Gambling Site Breach Affects 650,000Paddy Power Customers' Personal Information Exposed
"No financial information or customer passwords were compromised in the isolated incident, and customers' accounts are not at risk as a result," says Dublin-based Paddy Power, which is listed on Irish and U.K. stock exchanges. Stolen account information included customer names, usernames, addresses, e-mail addresses, phone numbers, dates of birth as well as question-and-answer security questions. Any customers who registered an account after 2010 were not affected.
"We take our responsibilities regarding customer data extremely seriously and have conducted an extensive investigation into the breach and the recovered data," says Peter O'Donovan, managing director of online operations at Paddy Power. "That investigation shows that there is no evidence that any customer accounts have been adversely impacted by this breach."
Paddy Power first notified Ireland's Office of the Data Protection Commissioner about the breach May 12, 2014, more than three years after it occurred. "They became aware of issues back in October 2010, but we didn't receive a report until the 12th of May, 2014," says a DPC spokeswoman. "We receive hundreds or thousands of breach notifications each year, but unfortunately, we just received this one."
But Paddy Power contends that it only learned of the full extent of the breach in May, after allegations surfaced that a certain individual - who has not been named - possessed a copy of the stolen data. Paddy Power says it immediately notified both Canadian and Irish police and "took legal action in Canada" to retrieve the stolen data, which also triggered a related investigation by the Ontario Provincial Police.

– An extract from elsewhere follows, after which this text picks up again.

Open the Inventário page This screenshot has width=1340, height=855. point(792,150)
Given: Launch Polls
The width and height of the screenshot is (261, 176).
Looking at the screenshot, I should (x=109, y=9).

Since learning of the breach in May, Ireland's data protection officials have reviewed new information security measures Paddy Power has put in place following the 2010 hacking incident. "We have met with the company and discussed the measures implemented by them in 2010 to prevent a repeat of the type of incident that occurred, and we were satisfied with the types of measures that were implemented," the Data Protection Commissioner spokeswoman says. "Just this week, we've required them to issue the notifications to affected individuals outlining what type of data has been compromised and outlining security advice."
The DPC didn't require notification to individuals until this week because it was aware of the ongoing criminal investigation, the spokeswoman says, "and Paddy Power had to obtain information about exactly what was in that [exposed] database - and they only received that information once the investigation was completed this week."
No Mandatory Notification
Most businesses in Ireland are not required to notify government officials when they suffer a data breach, although the data protection agency recommends they do so. "We have what we call a Personal Data Security Breach Code of Practice which came into place in 2010, and we consider it best practice for businesses that are subject to Irish data protection law to report breaches to this office," the DPC spokeswoman says.
But the DPC has "expressed our disappointment as to the delay" in the bookmaker's reporting of its breach, she adds.
EU officials are considering implementing a mandatory data breach notification law as part of its revised Data Protection Regulation.